У него был превосходный сад, и сюда почти ежедневно приезжали гулять благороднейшие люди города. Я, правда, хотел сохранить инкогнито и не признавался, кто я и какого звания, тем не менее меня вскоре выдали. Тьфу, проклятье! Сколько визитов начали наносить мне знатнейшие дамы Стокгольма; ежедневно приезжало в сад, черт возьми, до тридцати карет, набитых битком, и все хотели поглядеть на меня; садовод расписал, какой я молодец.

Среди них постоянно приезжала в сад одна женщина, ее отец был самым знатным человеком в городе; ее называли не иначе, как фрейлейн Лизетта. Это была, черт возьми, удивительно красивая бабенка, и она влюбилась в меня до смерти и добивалась также по всем правилам, чтобы я на ней женился. Но я ответил ей весьма учтиво, что поскольку я порядочный молодой человек, в глазах которого светится что-то благородное, то на сей раз я не могу дать ей определенный ответ. Проклятье! Эта бабенка начала так вопить и реветь из-за моего отказа, что я прямо-таки не знал, что мне с ней делать. Наконец, я сказал ей, что в Гамбурге я уже с одной наполовину обручился, но не имею от нее известий, жива ли она или умерла, пусть пока будет довольна тем, что через несколько дней я дам ей ответ, женюсь ли я на ней или нет. После этого она успокоилась и бросилась мне на шею и так нежно, черт подери, ко мне отнеслась, что я окончательно решил покинуть Шармант и связать себя с фрейлейн Лизеттой. Затем она со слезами простилась со мной, сказав, что рано утром на следующий день посетит меня вновь, и отправилась в город к своим родителям.

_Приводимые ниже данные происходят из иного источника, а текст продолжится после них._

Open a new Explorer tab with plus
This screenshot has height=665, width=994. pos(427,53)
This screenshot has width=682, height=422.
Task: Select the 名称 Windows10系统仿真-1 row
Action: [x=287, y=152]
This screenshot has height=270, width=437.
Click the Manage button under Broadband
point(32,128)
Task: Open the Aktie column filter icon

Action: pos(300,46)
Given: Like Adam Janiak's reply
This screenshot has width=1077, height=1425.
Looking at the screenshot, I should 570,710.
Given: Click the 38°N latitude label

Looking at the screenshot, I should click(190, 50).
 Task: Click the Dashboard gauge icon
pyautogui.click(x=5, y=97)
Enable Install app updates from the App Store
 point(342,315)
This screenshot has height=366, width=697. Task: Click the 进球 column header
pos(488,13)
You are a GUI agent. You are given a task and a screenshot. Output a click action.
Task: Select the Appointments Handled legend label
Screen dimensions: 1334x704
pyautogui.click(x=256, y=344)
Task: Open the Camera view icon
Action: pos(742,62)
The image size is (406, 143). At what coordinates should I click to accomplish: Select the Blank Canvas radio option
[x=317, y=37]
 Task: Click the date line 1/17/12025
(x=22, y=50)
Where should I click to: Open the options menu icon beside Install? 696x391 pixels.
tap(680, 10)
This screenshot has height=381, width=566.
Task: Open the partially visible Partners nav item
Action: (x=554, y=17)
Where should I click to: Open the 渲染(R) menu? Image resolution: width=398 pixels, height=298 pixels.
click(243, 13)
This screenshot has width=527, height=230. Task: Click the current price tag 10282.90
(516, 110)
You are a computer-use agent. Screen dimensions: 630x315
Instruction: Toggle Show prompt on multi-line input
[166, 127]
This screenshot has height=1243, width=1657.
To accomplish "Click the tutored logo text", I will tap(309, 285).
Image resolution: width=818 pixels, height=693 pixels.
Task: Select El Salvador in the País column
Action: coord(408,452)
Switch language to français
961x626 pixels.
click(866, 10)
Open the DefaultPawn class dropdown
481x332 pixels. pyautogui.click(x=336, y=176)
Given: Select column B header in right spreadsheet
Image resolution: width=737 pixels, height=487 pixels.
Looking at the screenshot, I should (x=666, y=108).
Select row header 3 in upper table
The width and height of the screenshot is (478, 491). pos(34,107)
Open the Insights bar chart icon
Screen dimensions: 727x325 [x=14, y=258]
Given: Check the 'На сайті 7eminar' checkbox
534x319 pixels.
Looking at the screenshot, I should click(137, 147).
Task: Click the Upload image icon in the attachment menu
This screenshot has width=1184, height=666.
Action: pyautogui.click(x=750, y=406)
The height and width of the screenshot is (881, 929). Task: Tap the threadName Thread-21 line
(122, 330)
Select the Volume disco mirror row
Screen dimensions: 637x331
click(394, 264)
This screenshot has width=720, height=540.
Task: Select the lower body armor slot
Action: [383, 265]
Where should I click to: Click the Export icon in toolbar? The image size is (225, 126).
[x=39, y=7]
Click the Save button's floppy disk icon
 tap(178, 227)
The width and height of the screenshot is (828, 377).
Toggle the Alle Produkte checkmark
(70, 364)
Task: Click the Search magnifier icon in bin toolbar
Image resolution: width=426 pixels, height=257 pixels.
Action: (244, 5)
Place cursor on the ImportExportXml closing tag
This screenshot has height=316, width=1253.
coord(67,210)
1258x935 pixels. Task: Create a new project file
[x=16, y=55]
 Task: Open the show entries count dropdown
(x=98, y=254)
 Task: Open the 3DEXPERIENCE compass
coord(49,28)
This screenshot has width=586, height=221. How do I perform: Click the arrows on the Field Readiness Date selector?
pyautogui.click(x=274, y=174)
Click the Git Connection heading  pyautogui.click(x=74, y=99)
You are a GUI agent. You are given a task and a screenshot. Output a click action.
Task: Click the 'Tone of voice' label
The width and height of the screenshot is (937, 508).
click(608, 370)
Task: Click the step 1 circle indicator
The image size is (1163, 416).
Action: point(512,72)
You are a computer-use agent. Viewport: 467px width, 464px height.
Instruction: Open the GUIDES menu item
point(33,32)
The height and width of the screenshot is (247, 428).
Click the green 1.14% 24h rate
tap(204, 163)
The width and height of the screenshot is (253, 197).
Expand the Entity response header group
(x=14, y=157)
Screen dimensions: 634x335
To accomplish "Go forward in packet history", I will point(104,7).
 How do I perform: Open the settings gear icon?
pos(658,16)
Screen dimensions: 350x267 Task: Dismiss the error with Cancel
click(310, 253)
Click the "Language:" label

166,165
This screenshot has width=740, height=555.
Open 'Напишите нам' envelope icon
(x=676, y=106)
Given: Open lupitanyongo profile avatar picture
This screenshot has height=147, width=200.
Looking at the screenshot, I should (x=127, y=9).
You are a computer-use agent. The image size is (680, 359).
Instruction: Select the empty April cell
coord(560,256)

И что бы вы подумали произошло? Наступил следующий день, я приказал приготовить чудесного свежего молока и хотел им угостить в саду фрейлейн Лизетту; но прошло утро, прошло время до обеда, а я все напрасно ждал в саду, с молоком, фрейлейн Лизетту и так, черт меня побери, взбесился, что, не имея возможности отомстить, накинулся на молоко и в ярости полностью его выдул. Когда я уже допивал последний глоток, сын садовода бегом примчался в сад и спросил, слыхал ли я новость. И так как я охотно желал узнать, что слышно, он сообщил, что фрейлейн Лизетта, которая пробыла так долго вчера вечером у меня в саду, умерла внезапно этой ночью.
Сто тысяч чертей!
Меня так испугала эта весть, что последний глоток молока застрял у меня в глотке. Да, и доктор сказал, продолжал мальчик, что она, по-видимому, была чем-то сильно опечалена, иначе бы она не умерла, ведь она ничем не болела. Ну и проклятие! Как мне жалко стало эту бабенку – ведь никто, кроме меня, черт возьми, не был виноват в ее смерти, потому что я не хотел на ней жениться. Жалел я эту бабенку, черт меня подери, очень долго, пока, наконец, мне не удалось ее забыть.
Я заказал поэту следующие строки в ее честь и велел их высечь на ее надгробном камне.
Еще и сейчас можно прочесть над ее могилой:
Путник случайный, у этого камня постой,
Подумай, кто скрыт под могильной плитой.
От любовной тоски Лизок почила на ложе.
Поди, угадай! Это наша Лизетта, а кто же.